Dataset entries:
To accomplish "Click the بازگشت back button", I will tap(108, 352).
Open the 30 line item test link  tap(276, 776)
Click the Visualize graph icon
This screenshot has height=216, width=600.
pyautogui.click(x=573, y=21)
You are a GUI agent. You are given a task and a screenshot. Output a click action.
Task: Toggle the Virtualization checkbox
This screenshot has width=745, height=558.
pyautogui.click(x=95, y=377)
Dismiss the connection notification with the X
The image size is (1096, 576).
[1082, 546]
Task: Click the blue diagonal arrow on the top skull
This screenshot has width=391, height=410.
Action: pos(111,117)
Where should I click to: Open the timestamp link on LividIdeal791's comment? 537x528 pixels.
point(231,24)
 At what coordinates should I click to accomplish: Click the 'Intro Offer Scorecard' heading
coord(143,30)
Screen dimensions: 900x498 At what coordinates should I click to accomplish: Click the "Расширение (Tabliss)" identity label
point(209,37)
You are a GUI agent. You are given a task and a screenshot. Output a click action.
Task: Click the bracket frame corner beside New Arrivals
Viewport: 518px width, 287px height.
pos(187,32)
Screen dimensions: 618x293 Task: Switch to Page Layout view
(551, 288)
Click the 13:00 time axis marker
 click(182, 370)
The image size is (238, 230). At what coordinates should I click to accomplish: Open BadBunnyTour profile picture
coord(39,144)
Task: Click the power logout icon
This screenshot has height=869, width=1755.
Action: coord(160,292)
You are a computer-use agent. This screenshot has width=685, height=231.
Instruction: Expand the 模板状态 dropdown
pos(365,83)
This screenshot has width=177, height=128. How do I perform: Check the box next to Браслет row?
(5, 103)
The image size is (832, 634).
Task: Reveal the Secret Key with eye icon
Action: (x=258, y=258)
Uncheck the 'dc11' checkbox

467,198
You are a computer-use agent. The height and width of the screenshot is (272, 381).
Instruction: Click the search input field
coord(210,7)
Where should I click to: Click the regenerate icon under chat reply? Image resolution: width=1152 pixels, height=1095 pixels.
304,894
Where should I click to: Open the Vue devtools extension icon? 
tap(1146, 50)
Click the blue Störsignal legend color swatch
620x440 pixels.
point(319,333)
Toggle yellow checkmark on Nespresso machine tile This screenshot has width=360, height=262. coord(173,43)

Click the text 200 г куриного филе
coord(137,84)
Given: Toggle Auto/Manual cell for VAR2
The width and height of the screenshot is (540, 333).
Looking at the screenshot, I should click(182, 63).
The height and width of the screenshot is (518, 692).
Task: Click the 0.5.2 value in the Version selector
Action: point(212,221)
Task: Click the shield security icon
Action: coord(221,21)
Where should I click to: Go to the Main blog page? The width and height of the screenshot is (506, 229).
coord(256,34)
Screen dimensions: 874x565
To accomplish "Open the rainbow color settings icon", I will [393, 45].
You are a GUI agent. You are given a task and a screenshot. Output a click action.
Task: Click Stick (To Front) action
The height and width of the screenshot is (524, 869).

AIM OF THE TASK:
Every line above should be printed again exactly as it stands.

ANSWER SPACE:
To accomplish "Click the بازگشت back button", I will tap(108, 352).
Open the 30 line item test link  tap(276, 776)
Click the Visualize graph icon
This screenshot has height=216, width=600.
pyautogui.click(x=573, y=21)
You are a GUI agent. You are given a task and a screenshot. Output a click action.
Task: Toggle the Virtualization checkbox
This screenshot has width=745, height=558.
pyautogui.click(x=95, y=377)
Dismiss the connection notification with the X
The image size is (1096, 576).
[1082, 546]
Task: Click the blue diagonal arrow on the top skull
This screenshot has width=391, height=410.
Action: pos(111,117)
Where should I click to: Open the timestamp link on LividIdeal791's comment? 537x528 pixels.
point(231,24)
 At what coordinates should I click to accomplish: Click the 'Intro Offer Scorecard' heading
coord(143,30)
Screen dimensions: 900x498 At what coordinates should I click to accomplish: Click the "Расширение (Tabliss)" identity label
point(209,37)
You are a GUI agent. You are given a task and a screenshot. Output a click action.
Task: Click the bracket frame corner beside New Arrivals
Viewport: 518px width, 287px height.
pos(187,32)
Screen dimensions: 618x293 Task: Switch to Page Layout view
(551, 288)
Click the 13:00 time axis marker
 click(182, 370)
The image size is (238, 230). At what coordinates should I click to accomplish: Open BadBunnyTour profile picture
coord(39,144)
Task: Click the power logout icon
This screenshot has height=869, width=1755.
Action: coord(160,292)
You are a computer-use agent. This screenshot has width=685, height=231.
Instruction: Expand the 模板状态 dropdown
pos(365,83)
This screenshot has width=177, height=128. How do I perform: Check the box next to Браслет row?
(5, 103)
The image size is (832, 634).
Task: Reveal the Secret Key with eye icon
Action: (x=258, y=258)
Uncheck the 'dc11' checkbox

467,198
You are a computer-use agent. The height and width of the screenshot is (272, 381).
Instruction: Click the search input field
coord(210,7)
Where should I click to: Click the regenerate icon under chat reply? Image resolution: width=1152 pixels, height=1095 pixels.
304,894
Where should I click to: Open the Vue devtools extension icon? 
tap(1146, 50)
Click the blue Störsignal legend color swatch
620x440 pixels.
point(319,333)
Toggle yellow checkmark on Nespresso machine tile This screenshot has width=360, height=262. coord(173,43)

Click the text 200 г куриного филе
coord(137,84)
Given: Toggle Auto/Manual cell for VAR2
The width and height of the screenshot is (540, 333).
Looking at the screenshot, I should click(182, 63).
The height and width of the screenshot is (518, 692).
Task: Click the 0.5.2 value in the Version selector
Action: point(212,221)
Task: Click the shield security icon
Action: coord(221,21)
Where should I click to: Go to the Main blog page? The width and height of the screenshot is (506, 229).
coord(256,34)
Screen dimensions: 874x565
To accomplish "Open the rainbow color settings icon", I will [393, 45].
You are a GUI agent. You are given a task and a screenshot. Output a click action.
Task: Click Stick (To Front) action
The height and width of the screenshot is (524, 869).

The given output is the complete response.